The Concept of Alienation

Alienation, from the Latin "alienus" (meaning foreign), describes the circumstances of a person who is not in control of themselves, and is not ultimately responsible for their actions or thoughts. This individual's way of being transforms into something alien. Marx inherited this concept from Hegel and Feuerbach, distinguishing several types:

  • Economic Alienation: Occurs in paid work. The worker suffers an expropriation of the fruits of their labor, and ultimately, of themself, by the capitalist. The worker becomes a commodity, exchanged for funds necessary for survival.
  • Legal-Political Alienation: Occurs when the individual surrenders their freedom to the State, trusting it as a superior institution to defend their rights.
  • Ideological Alienation: Occurs when a doctrine serving the interests of the ruling class is imposed upon the subordinate classes as their own ideology.
  • Religious Alienation: Occurs because religion, a human invention, comforts suffering in this world by promoting an illusory world of happiness through resignation. This diminishes the revolutionary capacity to transform the real cause of suffering and oppression, which it legitimizes.
  • Philosophical Alienation: Occurs when philosophy is merely theoretical and not practical.

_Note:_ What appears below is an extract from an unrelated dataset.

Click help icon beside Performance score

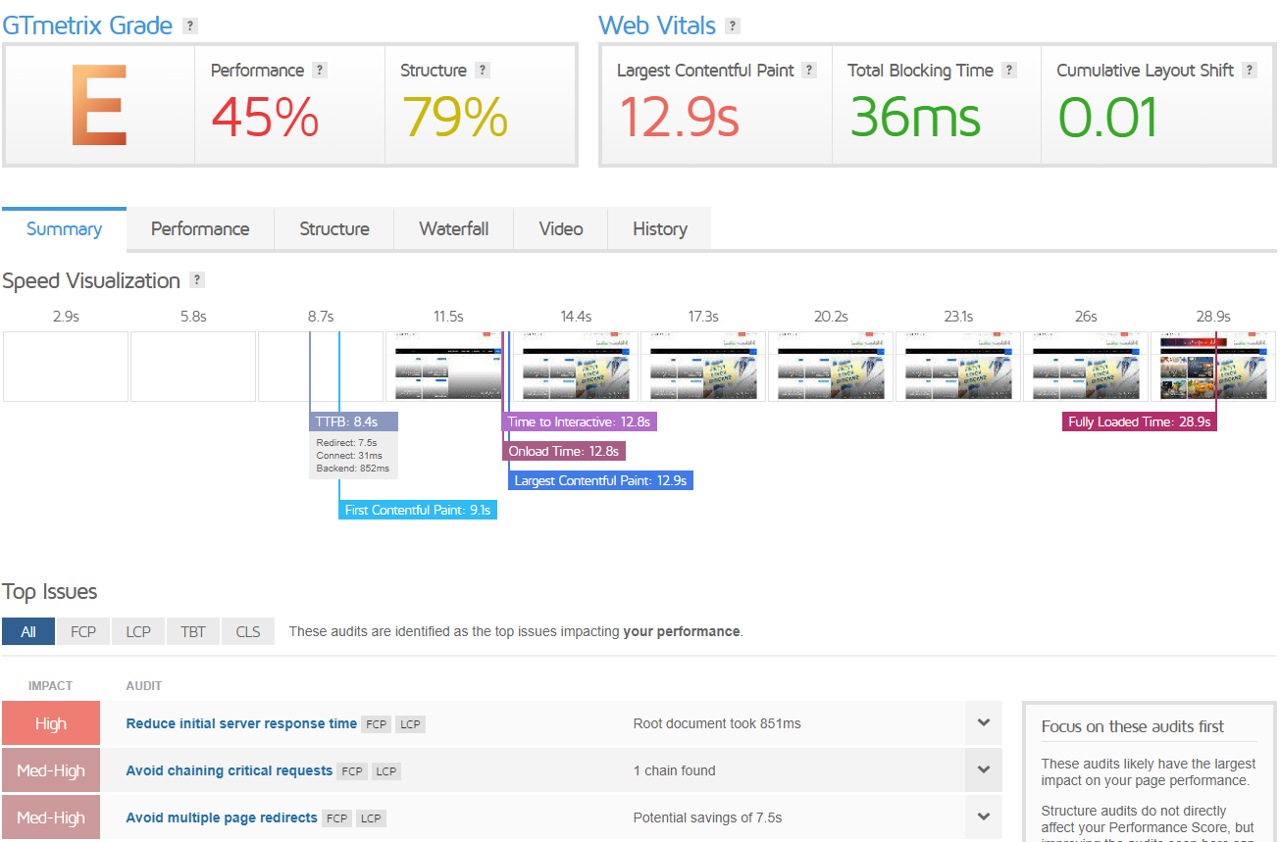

For Marx, the subject of history is not theoretical man, but the proletarian, the working man. If the separation between worker and job is not eliminated, the worker remains alienated. In the capitalist system, characterized by private ownership of the products of labor, the worker's output, instead of enabling them to produce their life, ends up in the hands of a few: the capitalists. The proletariat is alienated because the qualities that constitute their personality do not return to them; they belong to the owner of the means of production. Consequently, human relationships between employer and proletarian become conflictual, forming two antagonistic social classes: the bourgeoisie and the proletariat.

Analysis of Commodities and Surplus Value

A commodity is an object produced in capitalist society, possessing both use value and exchange value. Gain, in general, is the increase in a commodity's value due to the transformation it undergoes during manufacture or because circumstances have changed. Surplus value, for Marx, is the increase in a commodity's value resulting from the difference between the cost of paying for the worker's minimum needs and the value of the goods entering the market under the control of the capitalist.

Two key aspects of surplus value are:

  • Rate of Surplus Value: The ratio of surplus labor to necessary labor. It increases as the working day is lengthened. The struggle to reduce the working day is a struggle against surplus value extraction.
  • Surplus Value from Technological Advancement: The reduction of necessary labor time due to increased productivity from machines; capital increases.

In a market economy, the dominant cycle is M-C-M (commodity-money-commodity), where the usefulness of goods prevails. In a capitalist economy, money becomes an end, and goods are used to obtain D-M-D' (money-commodity-money'). The capitalist seeks profit through capital appreciation. Surplus value is added to form capital, which is accumulated labor. The capitalist seeks to grow capital through surplus value, leading to intensified exploitation of workers and the concentration of capital in fewer hands.